Голос у него был хрипловатый, но очень четкий, и фразы, которые он всегда выговаривал очень медленно, тоже звучали отчетливо. Этот голос… окружающие сперва его слышали и лишь потом разбирали слова, потому что он пронизывал тело прежде головы. И когда этот голос звал, мог ли кто-нибудь противиться ему?! Впрочем, звал ли он кого-то хоть раз в жизни? Сейчас я в этом сомневаюсь. Реми ничего не просил у других. Его не тянуло к людям, как тянет многих из нас. Он не желал себя утруждать. Эдакий знатный сеньор.
Вполне вероятно, что окружающие просто не интересовали его. Думаю, его замкнутость объяснялась полным безразличием ко всему, что не было им самим и Теодой.
Марсьен Равайе пустился рассказывать вместо него. Мне вдруг так захотелось спать, что я плохо расслышала начало его истории.

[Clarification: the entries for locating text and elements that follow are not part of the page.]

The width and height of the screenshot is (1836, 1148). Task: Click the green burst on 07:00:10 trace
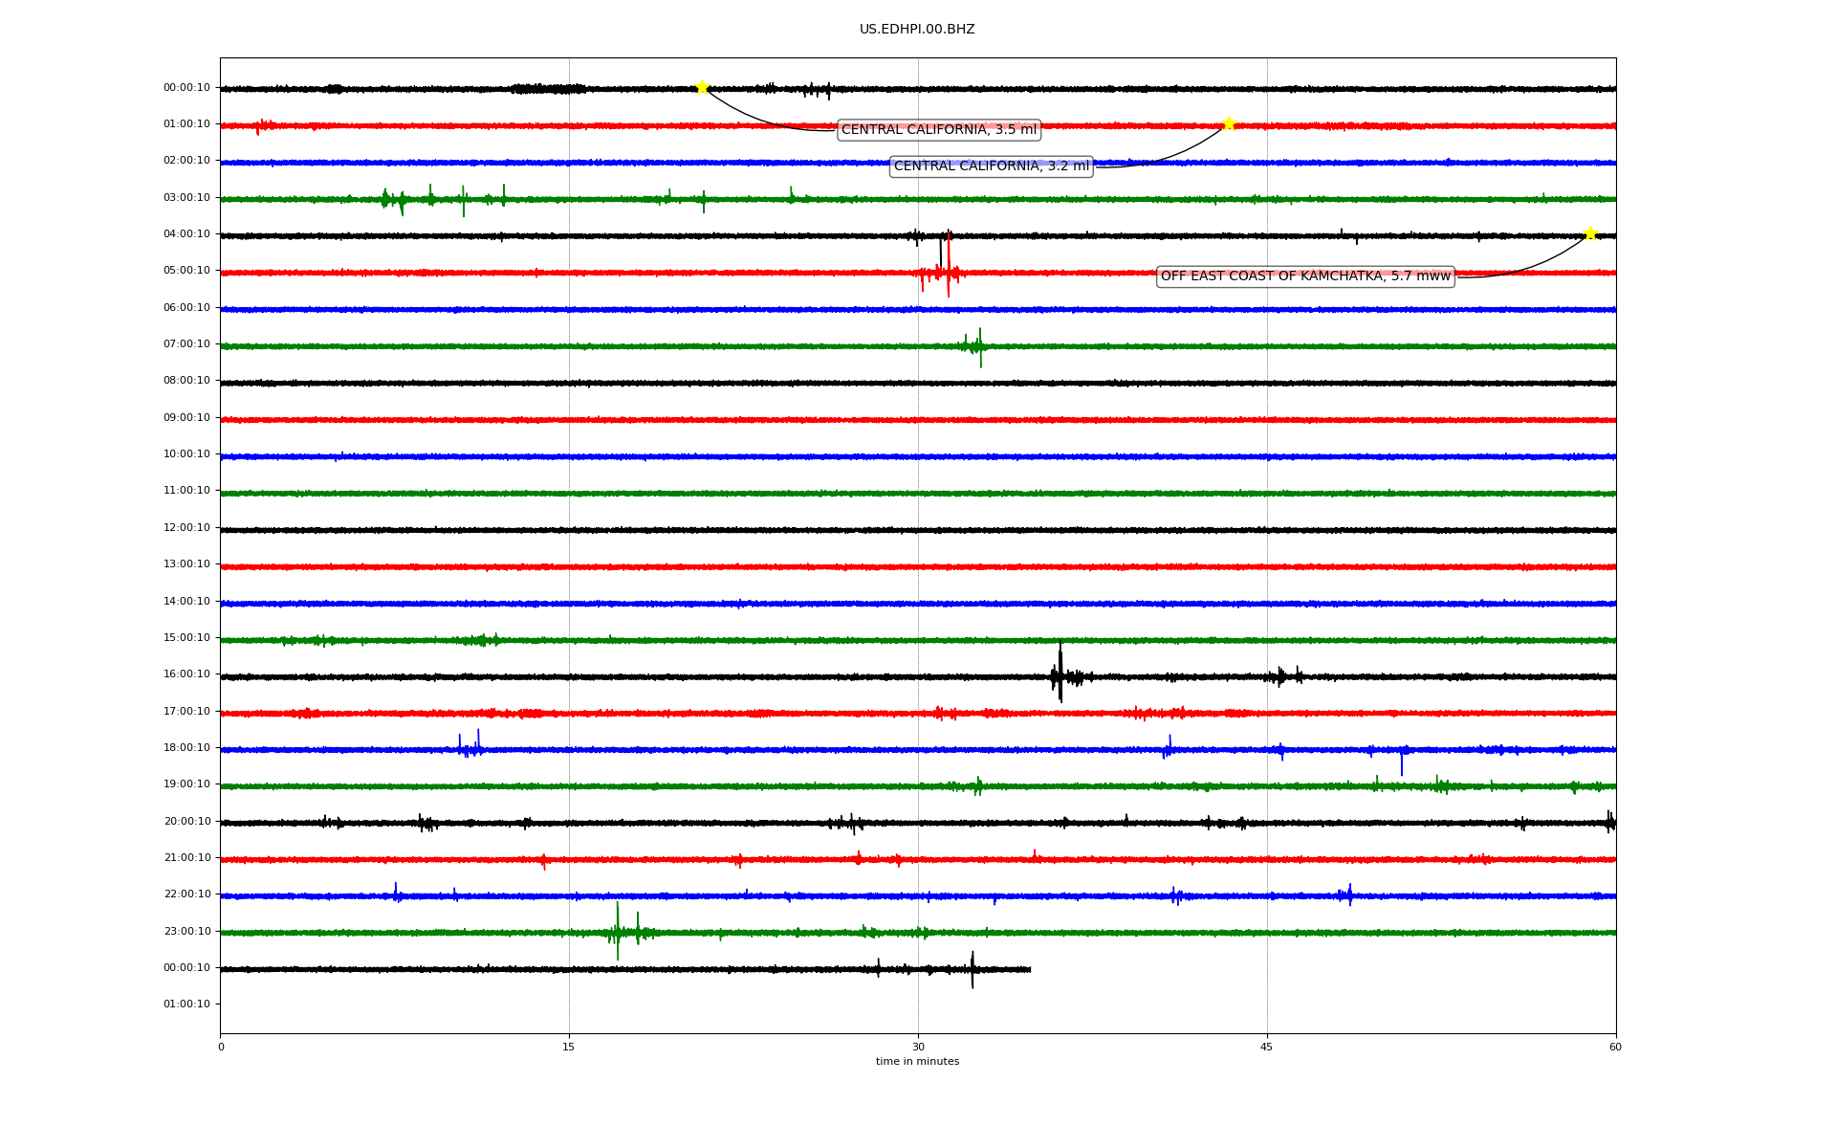click(978, 346)
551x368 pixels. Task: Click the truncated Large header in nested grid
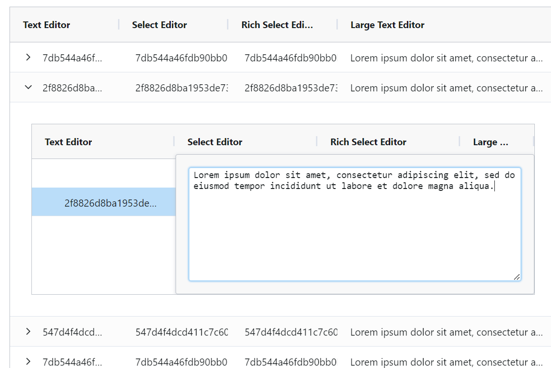(x=490, y=142)
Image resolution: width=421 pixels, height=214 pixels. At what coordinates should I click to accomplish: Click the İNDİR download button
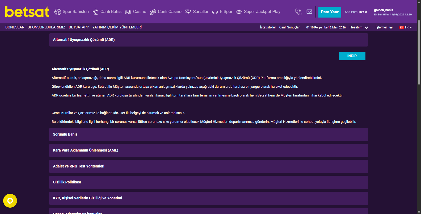(352, 56)
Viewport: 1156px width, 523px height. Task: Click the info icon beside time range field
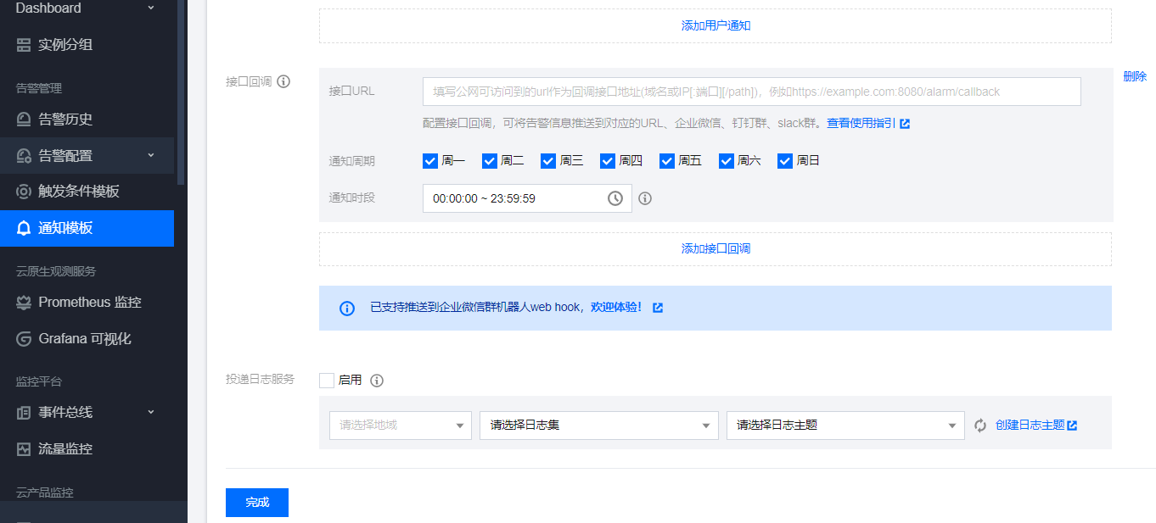tap(645, 198)
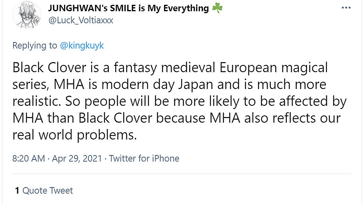Click the 8:20 AM timestamp
The image size is (364, 204).
pos(28,158)
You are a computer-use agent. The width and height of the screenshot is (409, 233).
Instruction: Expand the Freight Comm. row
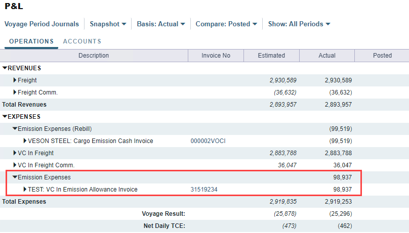(x=15, y=92)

До меня доходили одни только пустые оболочки слов, лишенных сердцевины, как вдруг прозвучало имя, которое придало смысл всему повествованию:
— …Ну вот, а Карроз упал прямо рядышком, а рот-то у него был разинут, и вода залилась внутрь.
— Бр-р-р! — воскликнул Мартен.
— Мне хотелось пить, — сказал Реми.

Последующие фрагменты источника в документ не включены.